On the other hand, as a substitute for conventional stainless steel (SUS), aluminum is being widely used as a container material of the gas generator, for the purpose of weight saving of the gas generator. In the case of the container made of SUS, because of its excellent strength in high temperature, even when a temperature rise is caused by car fire, incineration of the gas generator or the like, no fracture of the container is caused and the composition of the gunpowder can be burnt out. In the case of the container made of aluminum, since its strength reduces significantly in high temperature, when the gas generator is exposed to flame of the car fire and the like and the composition of the gunpowder loaded in the interior is burnt, it is feared that the container cannot withstand the burning pressure and thus may be broken so that the fragments may be flied off to the surrounding to kill and wound occupants and persons around them. Accordingly, it is cited as the required term for the gas generator that the critical condition of the container, such as the fracture of the container, can be prevented even in such circumstances. To take measures to meet that situation, U.S. Pat. No. 4,561,675 proposed a system for the aluminum container, according to which the gunpowder that ignites automatically at a temperature lower than the temperature at which reduction of strength of aluminum is caused is arranged in close contact with an inner surface of the container. The automatic igniting gunpowder used therein includes nitrocellulose as a major component. Nitrocellulose itself lacks long-term stabilization under high temperature and further may ignite automatically due to that deterioration.

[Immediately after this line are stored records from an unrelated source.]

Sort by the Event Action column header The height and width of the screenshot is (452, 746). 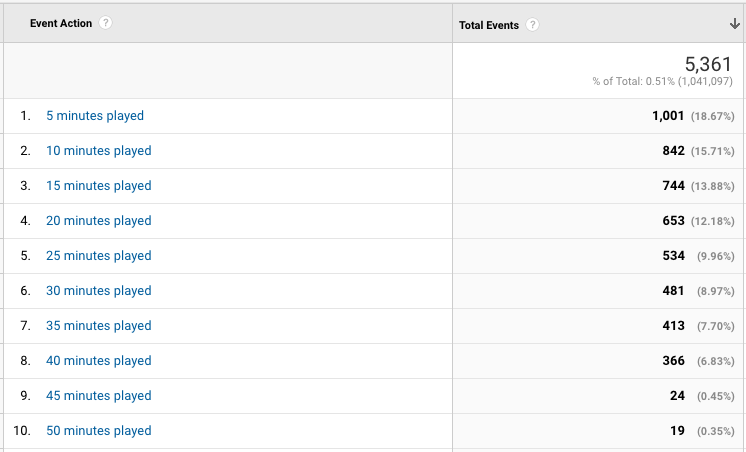pos(61,23)
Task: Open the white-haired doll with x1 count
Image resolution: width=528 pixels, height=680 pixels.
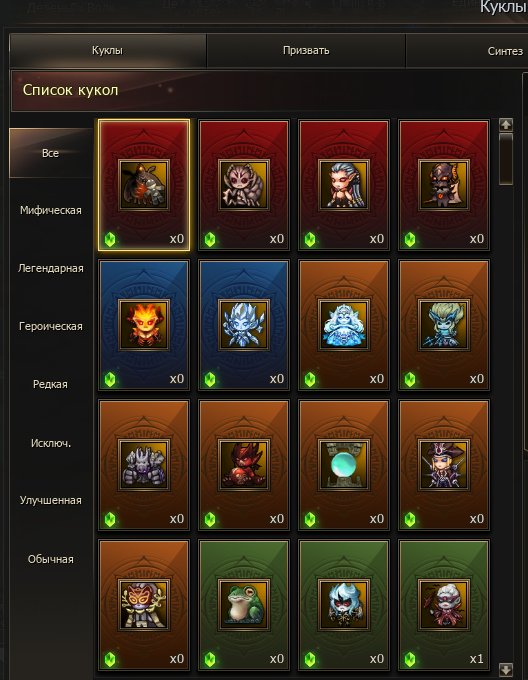Action: tap(444, 605)
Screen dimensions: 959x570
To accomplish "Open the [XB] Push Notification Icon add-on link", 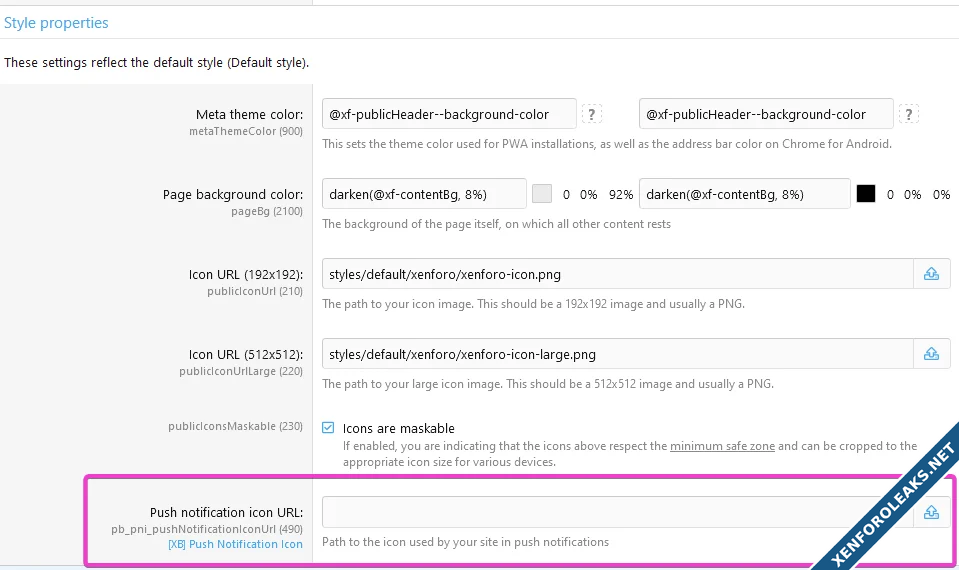I will 235,544.
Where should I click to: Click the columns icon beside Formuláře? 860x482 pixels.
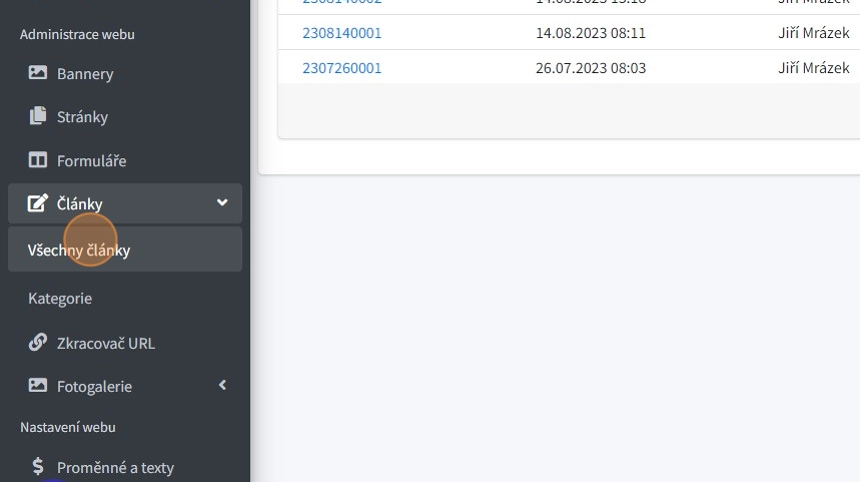pos(38,160)
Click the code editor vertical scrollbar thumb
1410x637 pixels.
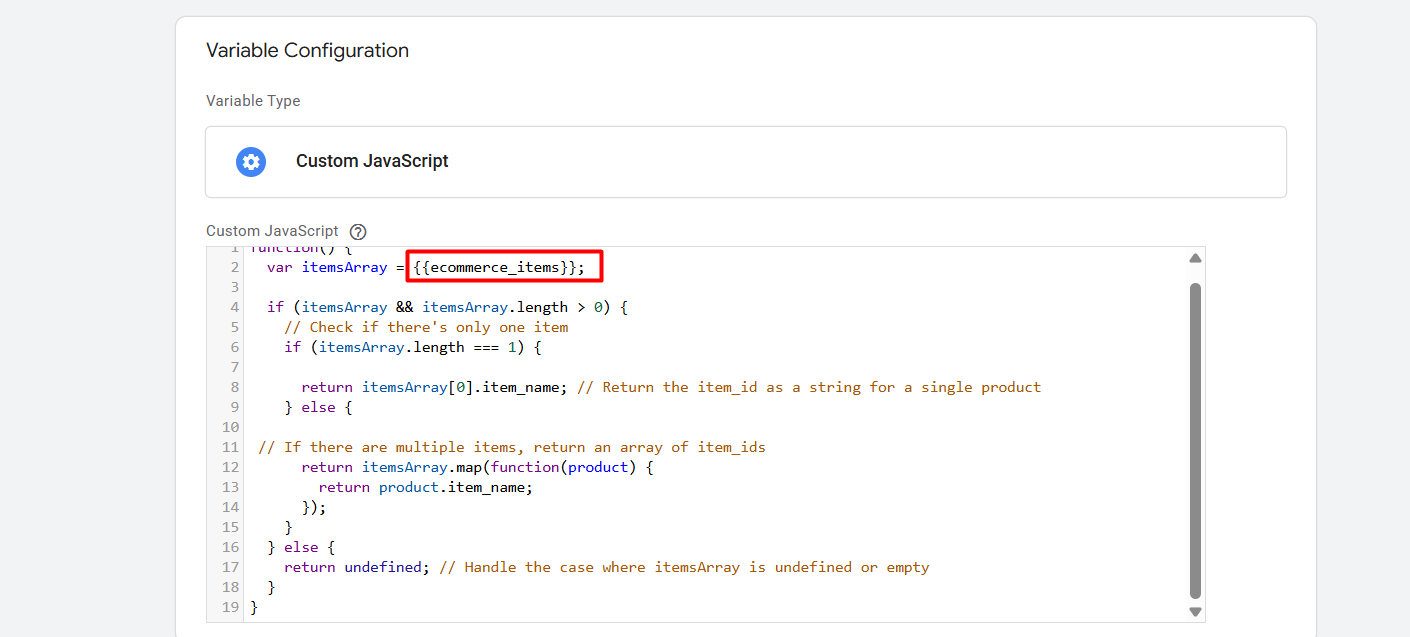click(x=1194, y=440)
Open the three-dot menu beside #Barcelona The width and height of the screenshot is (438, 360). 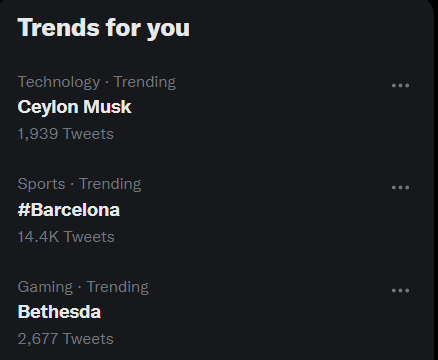(400, 188)
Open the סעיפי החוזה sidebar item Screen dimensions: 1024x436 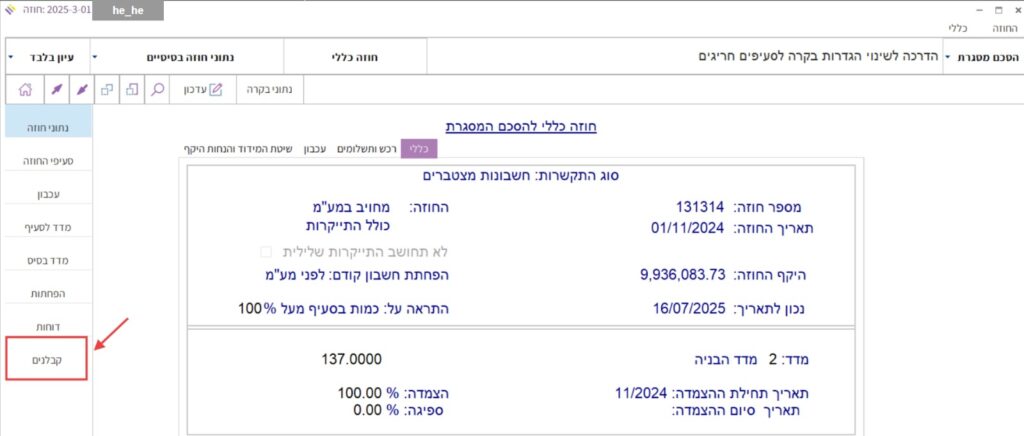click(x=47, y=160)
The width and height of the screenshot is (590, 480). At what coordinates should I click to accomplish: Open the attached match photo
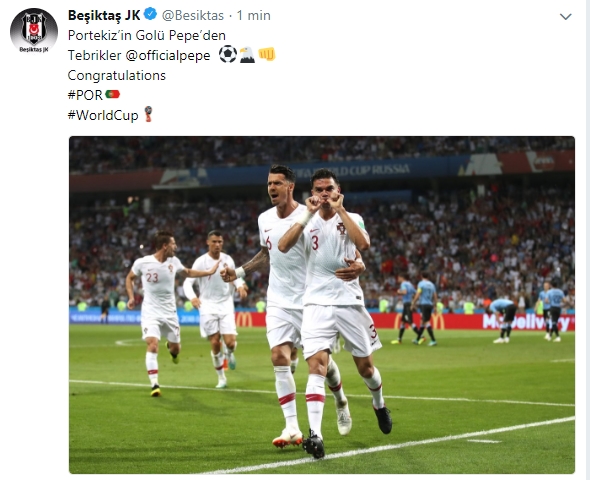pyautogui.click(x=322, y=305)
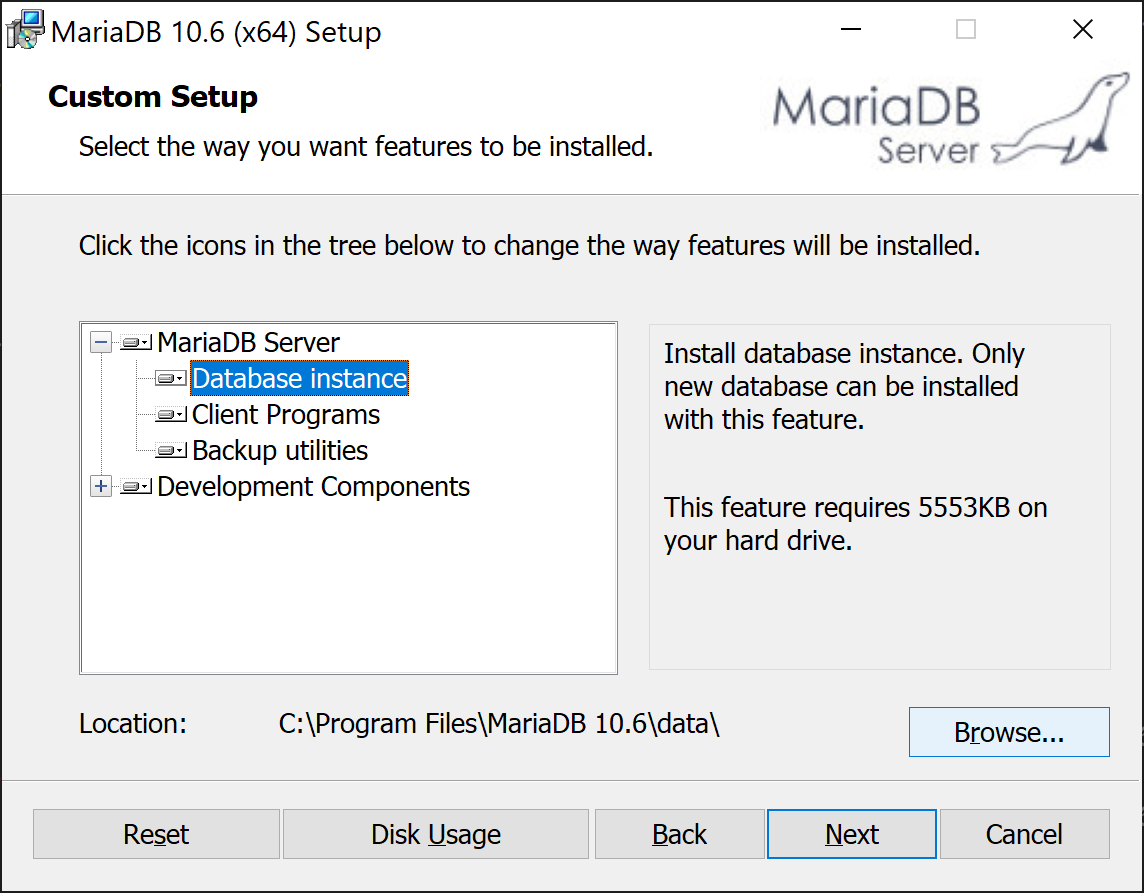Image resolution: width=1144 pixels, height=893 pixels.
Task: Select the Client Programs tree item
Action: click(286, 415)
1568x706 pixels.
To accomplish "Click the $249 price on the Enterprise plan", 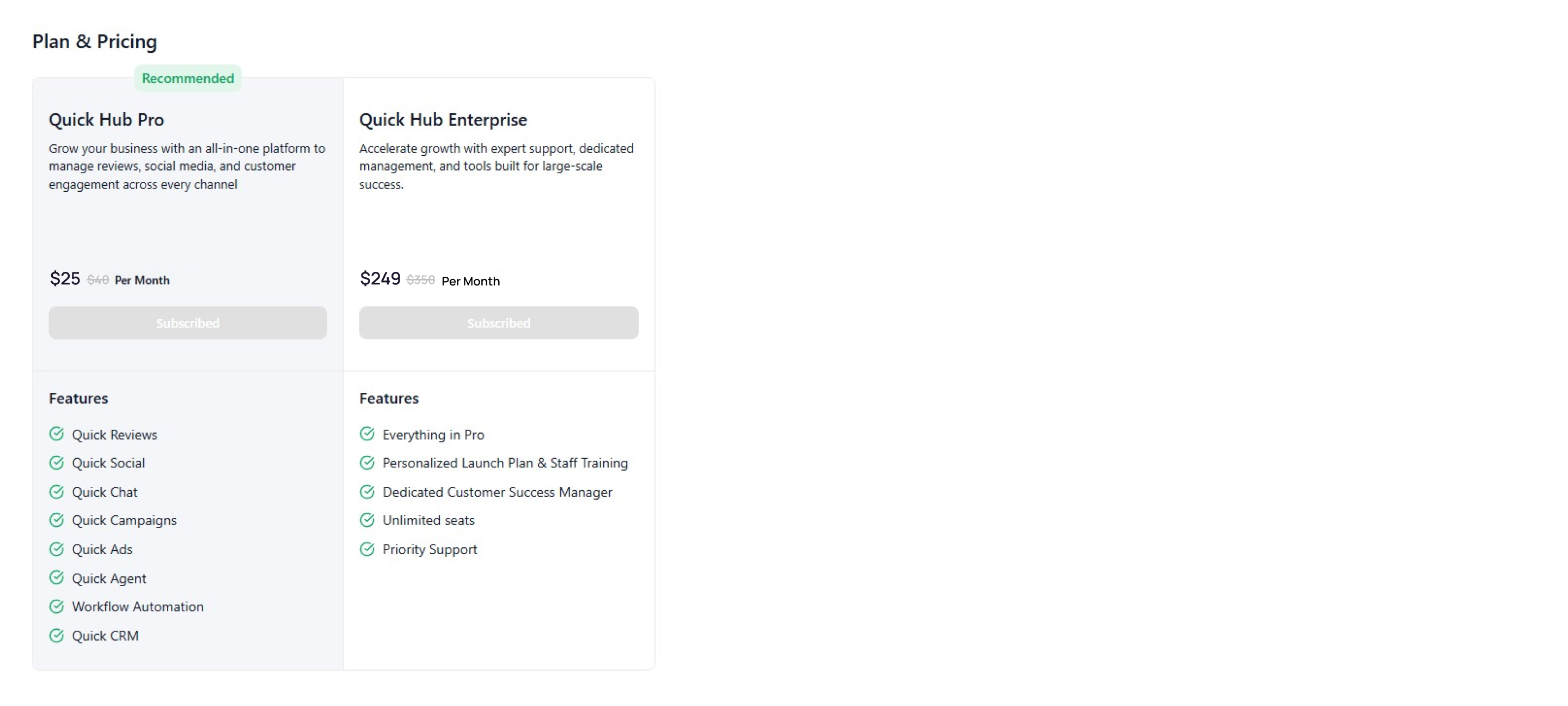I will (380, 279).
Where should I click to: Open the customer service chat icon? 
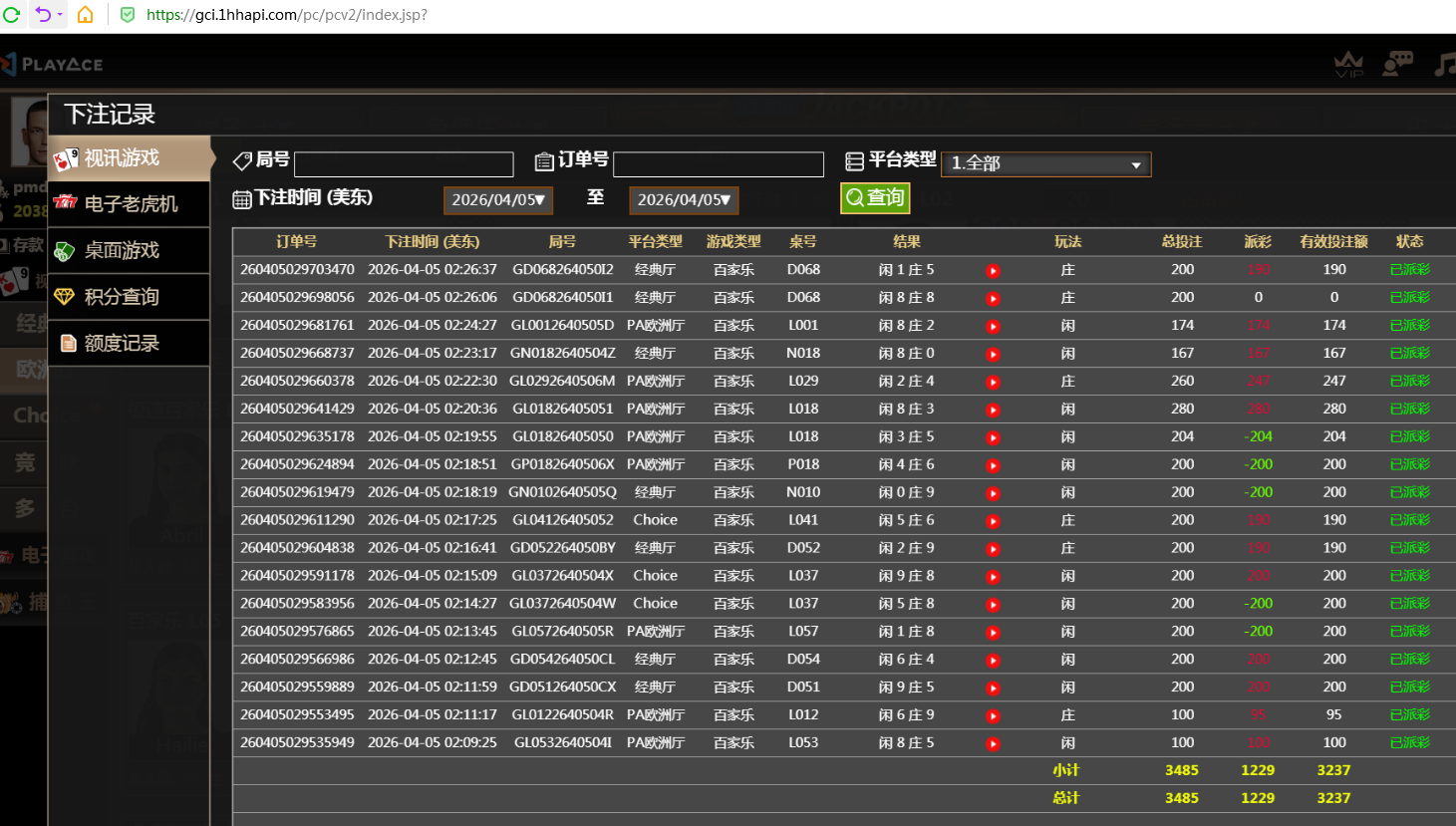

Smokeless powder having nitrocellulose as a major component has been equally used for the gas generating agent for use in the gas generator for a seatbelt pre-tensioner in terms of high burning velocity and autoignition capability, despite of the problems as mentioned above. Development of nitrocellulose is not originally intended for use in the gas generator and the oxygen balance in the composition (over and short oxygen in the combustion reaction) is not adjusted. Due to this, the use of nitrocellulose involves the problems of poorness in the combustion gas and very high combustion temperature.
The present invention aims to provide a gas generating agent that is good in generated gas composition and high in gasification rate by making choice of an oxidizer component of the gas generating agent having nitrogenous organic compound, nitroguanidine or aminotetrazole, in particular, as a fuel component which is a material effective for solving the problem of harmfulness of the metallic compound azide that has been used hitherto, whereby reduction in size and weight of the gas generator for use in the occupant protection device is accomplished.
Further preferably, the present invention aims provide the gas generating composition that is high in gasification rate, low in quantity of harmful NOx and CO gas components, excellent in heat resistance and small in volume of outflow slag and also holds an autoignition capability in the gas generating agent itself.